Questions frequentes
Quelle est la différence entre une affection iatrogène et un effet secondaire normal ?
Un effet secondaire normal est une conséquence connue, prévisible et acceptée d'un traitement dont le patient a été informé. Une affection iatrogène désigne un dommage d'une gravité anormale au regard de ce qui était médicalement attendu. La frontière entre les deux dépend de la gravité des conséquences et de leur caractère proportionné ou non par rapport au bénéfice attendu du traitement. Un effet secondaire connu mais anormalement grave peut constituer une affection iatrogène indemnisable.
Peut-on être indemnisé pour une affection iatrogène même sans faute médicale ?
Oui, c'est précisément l'objet du régime d'indemnisation par la solidarité nationale instauré par la loi du 4 mars 2002. L'ONIAM prend en charge l'indemnisation des affections iatrogènes survenues en l'absence de faute, à condition que le dommage atteigne le seuil de gravité requis : vingt-quatre pour cent d'incapacité permanente, ou six mois d'arrêt de travail, ou des troubles particulièrement graves dans les conditions d'existence.
Comment prouver qu'une pathologie est d'origine iatrogène ?
La preuve du caractère iatrogène d'une pathologie repose essentiellement sur l'expertise médicale. L'expert analyse la chronologie entre l'acte médical et l'apparition des symptômes, recherche un lien de causalité scientifiquement établi entre l'acte et le dommage, et exclut les autres causes possibles comme l'évolution naturelle de la maladie. Le dossier médical complet et la littérature scientifique sont les principales sources d'information.
Quel est le délai pour agir en cas d'affection iatrogène ?
Le délai de prescription est de dix ans à compter de la consolidation du dommage, c'est-à-dire le moment où l'état de santé se stabilise. Ce délai s'applique aussi bien à la saisine de la CCI qu'à l'action devant les tribunaux. La saisine de la CCI suspend le délai de prescription pendant toute la durée de la procédure.
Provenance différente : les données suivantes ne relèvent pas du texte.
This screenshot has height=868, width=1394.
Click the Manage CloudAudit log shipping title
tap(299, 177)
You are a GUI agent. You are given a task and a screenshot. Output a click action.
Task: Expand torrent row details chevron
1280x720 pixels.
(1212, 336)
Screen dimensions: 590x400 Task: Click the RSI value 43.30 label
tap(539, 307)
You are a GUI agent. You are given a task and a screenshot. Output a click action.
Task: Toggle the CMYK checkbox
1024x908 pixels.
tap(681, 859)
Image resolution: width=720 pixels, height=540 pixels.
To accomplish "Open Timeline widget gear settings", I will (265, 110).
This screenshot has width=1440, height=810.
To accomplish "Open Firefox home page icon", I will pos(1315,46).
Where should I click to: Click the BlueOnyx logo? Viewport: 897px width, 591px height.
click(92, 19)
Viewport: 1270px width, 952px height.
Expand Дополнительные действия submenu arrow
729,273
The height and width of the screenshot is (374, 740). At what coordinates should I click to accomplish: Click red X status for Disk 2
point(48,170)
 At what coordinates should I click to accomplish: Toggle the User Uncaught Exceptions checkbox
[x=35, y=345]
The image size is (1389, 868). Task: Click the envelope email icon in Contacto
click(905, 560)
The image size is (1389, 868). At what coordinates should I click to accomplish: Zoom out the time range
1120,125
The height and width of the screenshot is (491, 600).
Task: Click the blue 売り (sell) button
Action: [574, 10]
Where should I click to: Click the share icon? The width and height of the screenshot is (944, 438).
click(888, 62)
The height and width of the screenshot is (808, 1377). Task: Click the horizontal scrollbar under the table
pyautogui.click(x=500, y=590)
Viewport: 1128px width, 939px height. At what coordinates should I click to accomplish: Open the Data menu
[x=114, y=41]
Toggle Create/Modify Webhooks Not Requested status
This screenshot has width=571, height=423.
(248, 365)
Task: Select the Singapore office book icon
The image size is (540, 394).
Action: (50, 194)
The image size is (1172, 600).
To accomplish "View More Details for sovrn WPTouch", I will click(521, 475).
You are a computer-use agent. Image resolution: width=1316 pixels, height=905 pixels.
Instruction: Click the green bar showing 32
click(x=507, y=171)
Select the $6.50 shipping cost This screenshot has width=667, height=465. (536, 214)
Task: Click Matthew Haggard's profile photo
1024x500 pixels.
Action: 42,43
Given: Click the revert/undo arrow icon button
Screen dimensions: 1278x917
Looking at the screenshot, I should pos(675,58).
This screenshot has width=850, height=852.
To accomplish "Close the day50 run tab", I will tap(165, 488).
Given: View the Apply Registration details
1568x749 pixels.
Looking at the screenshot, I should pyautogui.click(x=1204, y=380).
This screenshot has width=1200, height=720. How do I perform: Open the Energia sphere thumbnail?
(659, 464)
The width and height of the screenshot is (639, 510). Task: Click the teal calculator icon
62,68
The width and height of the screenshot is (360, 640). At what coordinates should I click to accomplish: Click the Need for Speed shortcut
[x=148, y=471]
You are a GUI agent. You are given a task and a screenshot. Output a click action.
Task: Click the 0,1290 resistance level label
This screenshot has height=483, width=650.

Il est recommandé d'agir rapidement pour faciliter la collecte des preuves et la constitution du dossier.
Une affection iatrogène liée à un médicament permet-elle d'agir contre le laboratoire pharmaceutique ?
Oui, lorsque l'affection iatrogène résulte d'un défaut du médicament, comme une insuffisance d'information dans la notice, un défaut de fabrication ou un vice de conception, le patient peut engager la responsabilité du laboratoire pharmaceutique sur le fondement de la responsabilité du fait des produits défectueux. Cette action est indépendante de celle contre le médecin prescripteur et peut être menée en parallèle.